- What to produce: Rewrite the lines from the one containing "You are a GUI" through the last line, substituting "diskette" for "floppy disk" and keeping everything else the same. Omit the pictures.

- Given information:

* * *

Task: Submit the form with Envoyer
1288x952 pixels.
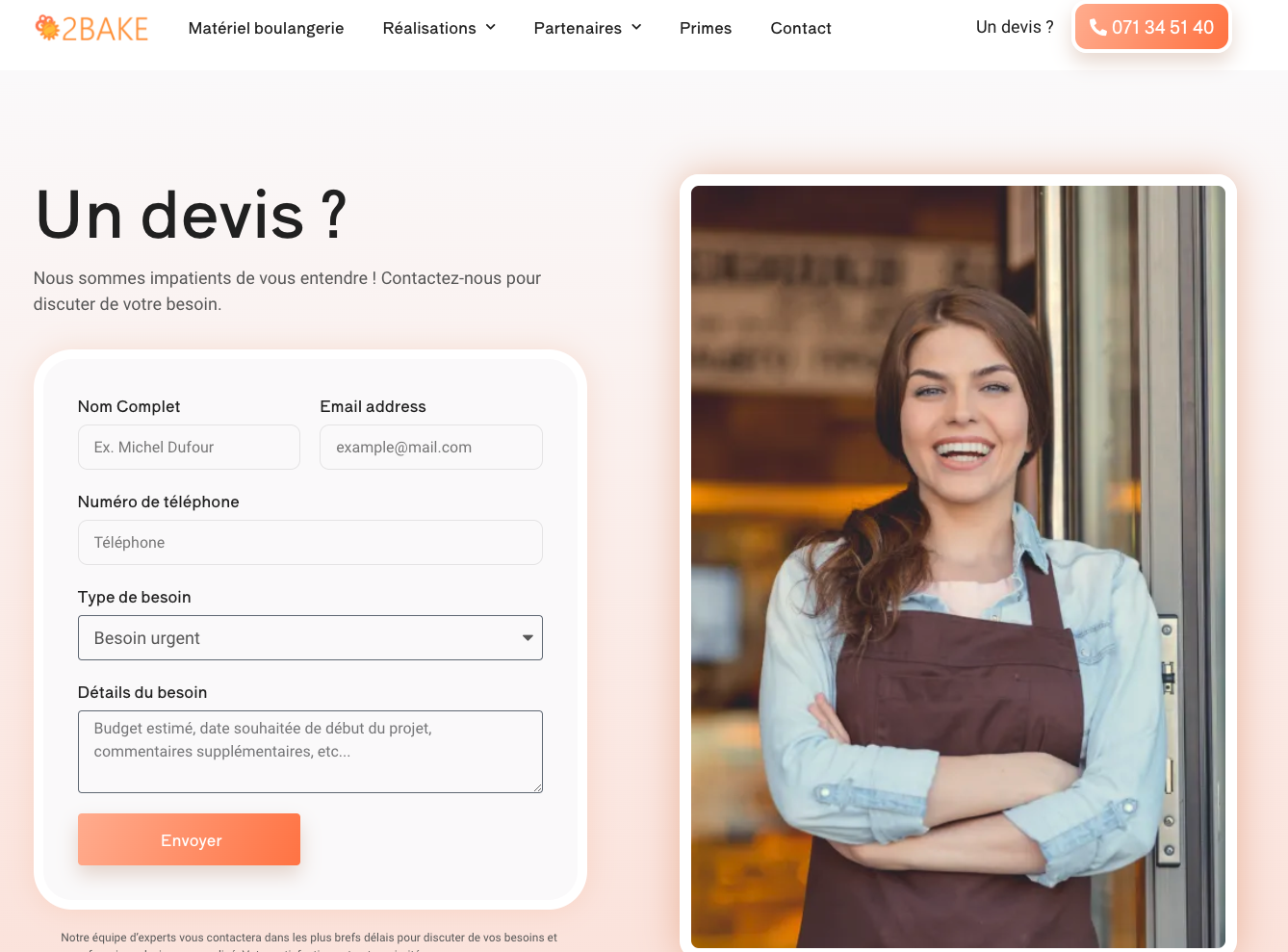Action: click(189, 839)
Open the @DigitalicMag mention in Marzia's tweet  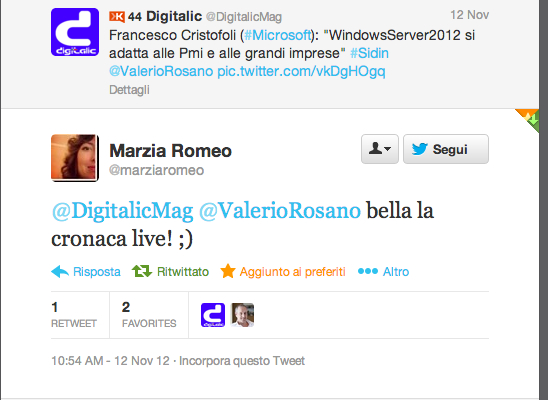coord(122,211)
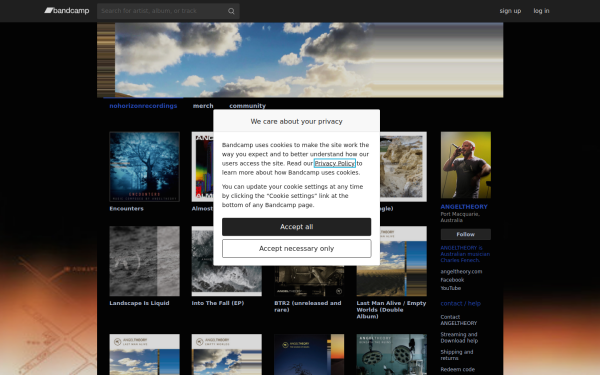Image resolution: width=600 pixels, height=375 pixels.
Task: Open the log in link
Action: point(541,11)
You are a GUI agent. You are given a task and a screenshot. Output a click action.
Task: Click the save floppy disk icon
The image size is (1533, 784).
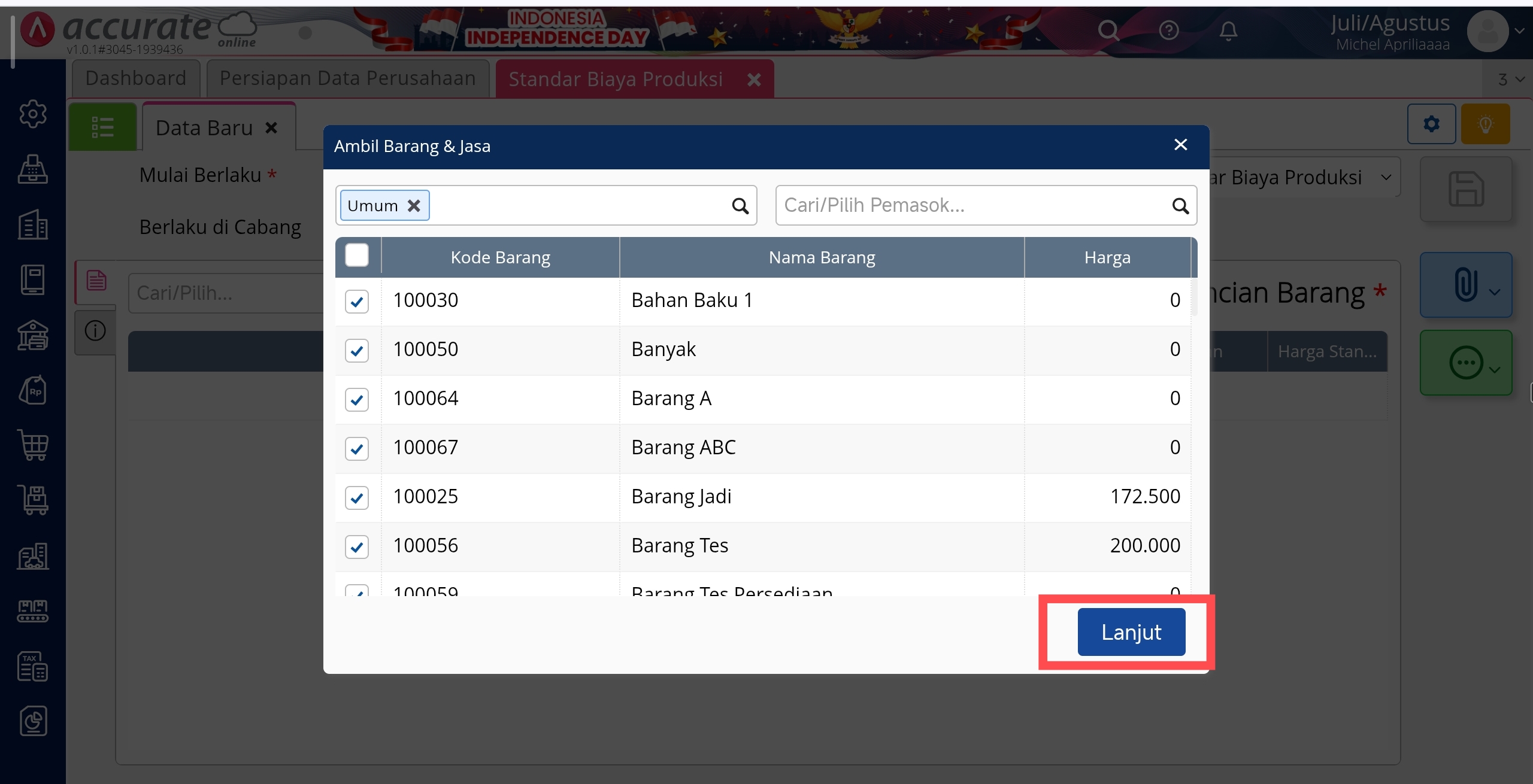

* * *

- Solved exercise:
You are a GUI agent. You are given a task and a screenshot. Output a click action.
Task: Click the save diskette icon
The image size is (1533, 784).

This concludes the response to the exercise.